WHAT YOU NEED TO DO: Can you rewrite the rows from the line with "coordinates (115, 24)." up to and including the line with "Image resolution: width=1200", swapping "Find the location of" for "Locate" and leaving everything else as it is?

RECORDED INFORMATION:
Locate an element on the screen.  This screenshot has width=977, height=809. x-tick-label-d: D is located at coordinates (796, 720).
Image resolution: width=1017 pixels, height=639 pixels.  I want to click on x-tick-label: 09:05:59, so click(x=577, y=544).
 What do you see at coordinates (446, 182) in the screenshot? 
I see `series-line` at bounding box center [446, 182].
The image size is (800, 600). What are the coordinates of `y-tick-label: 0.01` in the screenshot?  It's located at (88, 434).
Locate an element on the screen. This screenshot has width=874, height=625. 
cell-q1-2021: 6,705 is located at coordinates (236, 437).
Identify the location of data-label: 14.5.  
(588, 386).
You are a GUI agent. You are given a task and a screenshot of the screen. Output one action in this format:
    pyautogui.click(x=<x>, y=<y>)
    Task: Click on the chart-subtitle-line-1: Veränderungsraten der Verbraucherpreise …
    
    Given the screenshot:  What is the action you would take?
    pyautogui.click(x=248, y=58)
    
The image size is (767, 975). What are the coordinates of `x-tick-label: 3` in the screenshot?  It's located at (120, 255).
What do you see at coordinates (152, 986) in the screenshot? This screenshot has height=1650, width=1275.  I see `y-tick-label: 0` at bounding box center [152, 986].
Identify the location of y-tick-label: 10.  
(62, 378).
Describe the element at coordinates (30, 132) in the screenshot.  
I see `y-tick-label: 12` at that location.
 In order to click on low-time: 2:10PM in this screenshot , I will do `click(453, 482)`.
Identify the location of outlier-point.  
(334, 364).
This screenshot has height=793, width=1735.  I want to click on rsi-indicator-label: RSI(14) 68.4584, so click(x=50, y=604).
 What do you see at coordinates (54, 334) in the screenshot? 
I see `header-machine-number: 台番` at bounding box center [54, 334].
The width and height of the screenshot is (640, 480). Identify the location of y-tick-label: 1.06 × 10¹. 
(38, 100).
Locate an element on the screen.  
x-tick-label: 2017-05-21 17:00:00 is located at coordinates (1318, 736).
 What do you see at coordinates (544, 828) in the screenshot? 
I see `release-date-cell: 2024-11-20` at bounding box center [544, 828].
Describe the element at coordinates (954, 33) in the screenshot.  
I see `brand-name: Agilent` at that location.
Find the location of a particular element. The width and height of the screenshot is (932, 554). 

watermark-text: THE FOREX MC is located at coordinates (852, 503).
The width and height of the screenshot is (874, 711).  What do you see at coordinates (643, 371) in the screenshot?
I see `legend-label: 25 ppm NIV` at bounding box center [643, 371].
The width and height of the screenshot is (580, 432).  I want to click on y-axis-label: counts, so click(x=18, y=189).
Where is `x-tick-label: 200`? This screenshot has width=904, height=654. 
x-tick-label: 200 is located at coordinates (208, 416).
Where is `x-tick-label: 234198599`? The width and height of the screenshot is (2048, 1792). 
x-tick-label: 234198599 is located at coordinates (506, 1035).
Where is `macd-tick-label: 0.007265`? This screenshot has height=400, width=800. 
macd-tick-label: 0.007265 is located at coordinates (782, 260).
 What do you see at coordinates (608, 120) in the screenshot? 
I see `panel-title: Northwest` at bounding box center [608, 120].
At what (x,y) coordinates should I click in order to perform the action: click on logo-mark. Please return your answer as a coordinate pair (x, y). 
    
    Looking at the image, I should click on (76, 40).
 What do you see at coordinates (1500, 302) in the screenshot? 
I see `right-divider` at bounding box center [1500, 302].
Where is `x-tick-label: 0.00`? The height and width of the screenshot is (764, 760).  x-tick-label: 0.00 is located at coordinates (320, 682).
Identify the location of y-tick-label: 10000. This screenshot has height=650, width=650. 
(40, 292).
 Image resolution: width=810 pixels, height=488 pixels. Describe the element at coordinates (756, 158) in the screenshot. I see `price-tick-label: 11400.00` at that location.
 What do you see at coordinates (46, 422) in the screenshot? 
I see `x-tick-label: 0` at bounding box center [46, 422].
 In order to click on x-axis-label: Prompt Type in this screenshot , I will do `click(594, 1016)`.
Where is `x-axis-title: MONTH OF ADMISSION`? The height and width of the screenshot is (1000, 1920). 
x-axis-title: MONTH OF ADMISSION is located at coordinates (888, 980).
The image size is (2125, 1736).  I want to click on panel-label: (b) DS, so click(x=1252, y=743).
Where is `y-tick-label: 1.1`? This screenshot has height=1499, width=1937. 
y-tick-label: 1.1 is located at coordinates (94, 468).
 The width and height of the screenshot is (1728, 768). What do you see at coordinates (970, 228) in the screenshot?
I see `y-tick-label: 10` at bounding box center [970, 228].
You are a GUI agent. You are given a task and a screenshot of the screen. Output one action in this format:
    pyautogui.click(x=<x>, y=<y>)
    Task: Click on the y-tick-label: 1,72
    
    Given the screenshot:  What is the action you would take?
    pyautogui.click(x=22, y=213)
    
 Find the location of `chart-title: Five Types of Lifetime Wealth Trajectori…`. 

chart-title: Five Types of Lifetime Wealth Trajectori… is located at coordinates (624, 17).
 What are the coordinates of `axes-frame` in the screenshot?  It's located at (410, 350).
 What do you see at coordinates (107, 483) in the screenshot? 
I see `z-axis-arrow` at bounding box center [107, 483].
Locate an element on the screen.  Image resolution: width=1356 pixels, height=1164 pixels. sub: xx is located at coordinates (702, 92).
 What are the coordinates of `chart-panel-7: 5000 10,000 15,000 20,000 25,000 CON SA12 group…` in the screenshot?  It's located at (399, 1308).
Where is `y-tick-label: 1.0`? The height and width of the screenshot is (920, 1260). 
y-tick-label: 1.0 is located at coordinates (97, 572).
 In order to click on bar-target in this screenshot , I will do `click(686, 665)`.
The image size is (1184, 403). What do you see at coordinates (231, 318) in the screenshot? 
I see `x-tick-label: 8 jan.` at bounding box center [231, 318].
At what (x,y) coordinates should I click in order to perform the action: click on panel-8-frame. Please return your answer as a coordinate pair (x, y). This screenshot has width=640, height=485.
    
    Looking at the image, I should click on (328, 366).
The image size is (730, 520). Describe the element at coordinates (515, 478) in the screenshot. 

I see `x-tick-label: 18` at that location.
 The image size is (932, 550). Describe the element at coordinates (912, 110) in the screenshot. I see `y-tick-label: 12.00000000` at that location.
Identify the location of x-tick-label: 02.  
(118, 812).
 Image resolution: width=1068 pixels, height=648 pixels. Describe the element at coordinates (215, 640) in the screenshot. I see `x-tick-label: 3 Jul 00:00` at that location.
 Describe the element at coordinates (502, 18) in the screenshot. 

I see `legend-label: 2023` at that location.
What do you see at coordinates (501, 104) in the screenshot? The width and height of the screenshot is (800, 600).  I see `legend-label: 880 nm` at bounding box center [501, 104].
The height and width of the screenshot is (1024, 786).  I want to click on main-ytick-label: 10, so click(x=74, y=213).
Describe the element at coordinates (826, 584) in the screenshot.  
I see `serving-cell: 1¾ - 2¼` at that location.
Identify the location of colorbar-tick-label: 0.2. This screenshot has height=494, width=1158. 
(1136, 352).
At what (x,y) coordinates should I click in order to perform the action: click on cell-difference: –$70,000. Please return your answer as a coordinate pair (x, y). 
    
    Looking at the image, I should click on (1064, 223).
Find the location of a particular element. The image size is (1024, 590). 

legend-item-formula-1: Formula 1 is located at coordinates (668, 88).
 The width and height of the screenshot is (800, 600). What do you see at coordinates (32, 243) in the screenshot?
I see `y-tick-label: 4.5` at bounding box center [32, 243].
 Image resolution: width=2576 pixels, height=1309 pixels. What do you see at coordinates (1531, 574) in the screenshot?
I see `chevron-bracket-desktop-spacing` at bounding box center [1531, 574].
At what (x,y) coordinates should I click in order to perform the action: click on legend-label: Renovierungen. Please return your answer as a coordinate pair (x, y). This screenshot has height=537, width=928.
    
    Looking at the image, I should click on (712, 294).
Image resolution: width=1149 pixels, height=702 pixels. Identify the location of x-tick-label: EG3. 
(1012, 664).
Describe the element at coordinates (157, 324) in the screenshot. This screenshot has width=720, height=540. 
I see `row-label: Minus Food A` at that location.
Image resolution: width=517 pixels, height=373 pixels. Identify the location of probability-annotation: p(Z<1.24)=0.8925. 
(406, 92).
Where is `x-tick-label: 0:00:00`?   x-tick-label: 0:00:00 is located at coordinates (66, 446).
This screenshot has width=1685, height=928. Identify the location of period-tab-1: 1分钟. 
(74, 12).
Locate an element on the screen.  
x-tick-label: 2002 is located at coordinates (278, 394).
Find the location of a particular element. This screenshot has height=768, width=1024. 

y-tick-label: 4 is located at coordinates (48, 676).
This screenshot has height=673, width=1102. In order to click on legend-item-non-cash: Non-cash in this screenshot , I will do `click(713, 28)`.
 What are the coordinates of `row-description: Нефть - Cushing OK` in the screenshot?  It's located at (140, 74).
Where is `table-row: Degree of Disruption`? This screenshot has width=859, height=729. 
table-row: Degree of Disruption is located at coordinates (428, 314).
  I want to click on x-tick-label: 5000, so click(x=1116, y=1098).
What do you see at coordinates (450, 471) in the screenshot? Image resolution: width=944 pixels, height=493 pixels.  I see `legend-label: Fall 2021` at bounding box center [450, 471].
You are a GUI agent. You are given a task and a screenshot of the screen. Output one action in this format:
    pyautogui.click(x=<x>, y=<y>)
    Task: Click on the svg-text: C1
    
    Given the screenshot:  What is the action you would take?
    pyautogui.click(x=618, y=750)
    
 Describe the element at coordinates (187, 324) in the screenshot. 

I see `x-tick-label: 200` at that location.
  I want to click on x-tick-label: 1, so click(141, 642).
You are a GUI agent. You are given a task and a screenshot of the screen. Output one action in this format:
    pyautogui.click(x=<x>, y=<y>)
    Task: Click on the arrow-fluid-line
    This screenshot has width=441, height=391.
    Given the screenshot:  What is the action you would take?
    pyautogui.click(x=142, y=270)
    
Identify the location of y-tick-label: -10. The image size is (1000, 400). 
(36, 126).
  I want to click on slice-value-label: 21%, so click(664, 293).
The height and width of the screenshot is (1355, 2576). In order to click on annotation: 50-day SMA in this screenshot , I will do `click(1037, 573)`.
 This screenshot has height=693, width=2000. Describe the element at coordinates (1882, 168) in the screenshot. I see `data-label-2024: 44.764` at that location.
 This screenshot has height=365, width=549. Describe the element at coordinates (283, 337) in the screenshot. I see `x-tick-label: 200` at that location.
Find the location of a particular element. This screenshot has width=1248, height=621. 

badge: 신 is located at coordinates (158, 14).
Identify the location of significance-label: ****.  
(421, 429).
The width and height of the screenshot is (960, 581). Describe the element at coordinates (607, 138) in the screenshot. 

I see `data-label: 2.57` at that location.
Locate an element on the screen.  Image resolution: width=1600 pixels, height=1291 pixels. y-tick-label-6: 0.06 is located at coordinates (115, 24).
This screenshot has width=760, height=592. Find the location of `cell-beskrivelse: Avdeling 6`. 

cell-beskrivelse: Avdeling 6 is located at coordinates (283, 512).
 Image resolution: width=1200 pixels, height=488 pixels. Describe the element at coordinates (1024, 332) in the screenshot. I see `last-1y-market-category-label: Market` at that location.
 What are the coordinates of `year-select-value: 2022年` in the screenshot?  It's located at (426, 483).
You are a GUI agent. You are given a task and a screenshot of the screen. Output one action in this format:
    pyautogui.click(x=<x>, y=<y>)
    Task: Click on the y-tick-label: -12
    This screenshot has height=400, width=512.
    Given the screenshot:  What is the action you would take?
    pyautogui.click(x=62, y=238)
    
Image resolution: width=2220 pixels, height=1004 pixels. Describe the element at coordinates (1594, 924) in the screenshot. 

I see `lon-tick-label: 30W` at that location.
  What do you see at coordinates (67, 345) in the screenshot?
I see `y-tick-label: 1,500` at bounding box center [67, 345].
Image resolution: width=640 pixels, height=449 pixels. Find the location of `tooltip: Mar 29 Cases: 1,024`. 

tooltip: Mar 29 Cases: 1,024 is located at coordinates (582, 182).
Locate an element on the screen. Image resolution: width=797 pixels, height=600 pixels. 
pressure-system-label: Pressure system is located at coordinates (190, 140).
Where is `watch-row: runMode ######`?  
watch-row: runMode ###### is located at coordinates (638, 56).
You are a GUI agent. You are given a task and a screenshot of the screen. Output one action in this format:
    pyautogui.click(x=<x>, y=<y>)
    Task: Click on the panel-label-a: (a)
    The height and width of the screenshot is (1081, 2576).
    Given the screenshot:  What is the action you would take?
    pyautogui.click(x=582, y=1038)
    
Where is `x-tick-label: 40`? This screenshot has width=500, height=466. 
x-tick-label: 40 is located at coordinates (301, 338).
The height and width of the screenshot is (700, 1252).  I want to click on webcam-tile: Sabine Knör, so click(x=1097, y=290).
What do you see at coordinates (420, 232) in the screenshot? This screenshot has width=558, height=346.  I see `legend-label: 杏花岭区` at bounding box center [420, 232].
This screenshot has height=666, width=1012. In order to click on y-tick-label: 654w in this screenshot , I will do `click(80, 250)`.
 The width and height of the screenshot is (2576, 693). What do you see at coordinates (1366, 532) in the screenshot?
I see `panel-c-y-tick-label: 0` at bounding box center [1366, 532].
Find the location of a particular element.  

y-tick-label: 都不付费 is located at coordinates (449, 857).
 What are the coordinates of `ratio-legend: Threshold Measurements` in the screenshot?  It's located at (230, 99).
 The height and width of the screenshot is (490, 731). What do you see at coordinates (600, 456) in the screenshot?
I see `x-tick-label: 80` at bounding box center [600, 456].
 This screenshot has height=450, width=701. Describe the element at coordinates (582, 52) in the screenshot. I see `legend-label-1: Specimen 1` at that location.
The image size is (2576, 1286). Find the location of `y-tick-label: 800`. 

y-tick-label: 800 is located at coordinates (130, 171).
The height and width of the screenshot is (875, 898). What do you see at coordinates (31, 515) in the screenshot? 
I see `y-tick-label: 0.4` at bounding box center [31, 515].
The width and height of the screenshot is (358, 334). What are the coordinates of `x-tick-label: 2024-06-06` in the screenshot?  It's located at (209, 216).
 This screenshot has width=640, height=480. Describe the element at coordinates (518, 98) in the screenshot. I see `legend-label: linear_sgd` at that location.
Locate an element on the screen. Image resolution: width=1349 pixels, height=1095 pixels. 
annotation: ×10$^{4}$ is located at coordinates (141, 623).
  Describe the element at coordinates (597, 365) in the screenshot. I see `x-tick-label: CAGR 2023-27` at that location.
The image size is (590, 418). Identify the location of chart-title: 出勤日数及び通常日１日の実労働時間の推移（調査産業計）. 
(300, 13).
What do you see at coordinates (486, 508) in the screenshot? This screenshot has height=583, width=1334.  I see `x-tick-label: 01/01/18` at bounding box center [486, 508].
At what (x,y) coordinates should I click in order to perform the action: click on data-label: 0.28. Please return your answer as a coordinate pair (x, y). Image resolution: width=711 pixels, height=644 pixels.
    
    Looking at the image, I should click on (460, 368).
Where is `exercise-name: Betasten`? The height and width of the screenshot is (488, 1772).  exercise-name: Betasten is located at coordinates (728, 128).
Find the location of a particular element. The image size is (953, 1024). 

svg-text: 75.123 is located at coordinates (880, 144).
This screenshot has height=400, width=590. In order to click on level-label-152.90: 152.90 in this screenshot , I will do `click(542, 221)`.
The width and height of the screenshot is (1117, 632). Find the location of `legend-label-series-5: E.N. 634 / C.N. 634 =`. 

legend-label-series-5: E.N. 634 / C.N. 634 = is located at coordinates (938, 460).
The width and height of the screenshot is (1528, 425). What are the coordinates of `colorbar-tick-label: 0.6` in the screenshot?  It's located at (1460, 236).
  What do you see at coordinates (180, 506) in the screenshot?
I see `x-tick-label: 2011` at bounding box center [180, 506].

RESULT:
Locate an element on the screen.  Image resolution: width=1600 pixels, height=1291 pixels. y-tick-label-6: 0.06 is located at coordinates (115, 24).
This screenshot has width=760, height=592. Locate `cell-beskrivelse: Avdeling 6`. 

cell-beskrivelse: Avdeling 6 is located at coordinates (283, 512).
 Image resolution: width=1200 pixels, height=488 pixels. Describe the element at coordinates (1024, 332) in the screenshot. I see `last-1y-market-category-label: Market` at that location.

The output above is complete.